------ DATA TO PROCESS ------

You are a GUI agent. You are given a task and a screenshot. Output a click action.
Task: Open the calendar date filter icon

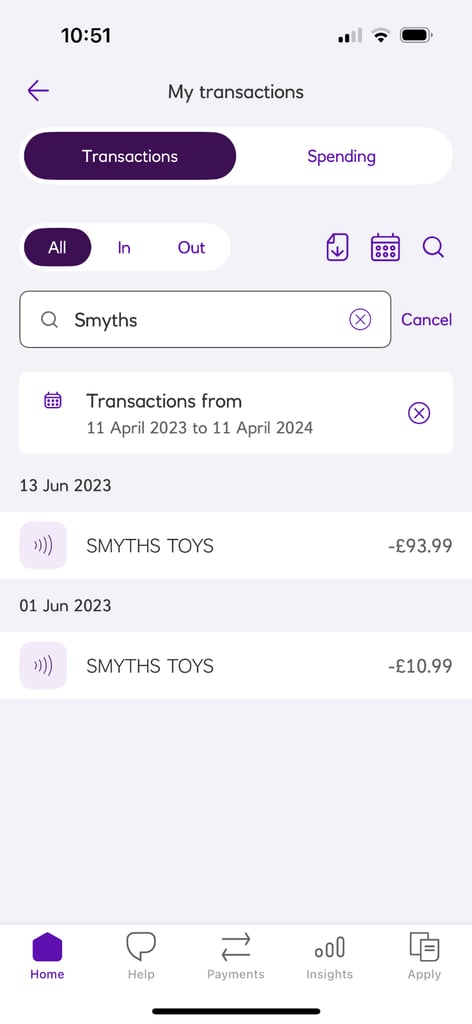tap(385, 248)
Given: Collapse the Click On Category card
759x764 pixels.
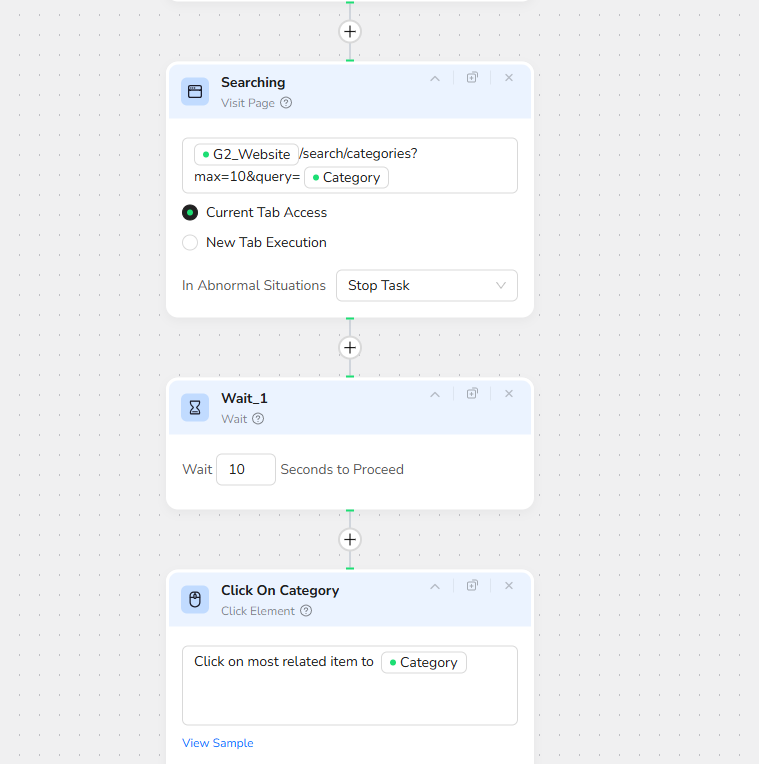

------

YOUR GOAL =>
I'd like every record printed exactly, with the pictures left out.

OUTPUT OF THE EXERCISE =>
You are a GUI agent. You are given a task and a screenshot. Output a click action.
Task: Open the calendar date filter icon

tap(385, 248)
Given: Collapse the Click On Category card
759x764 pixels.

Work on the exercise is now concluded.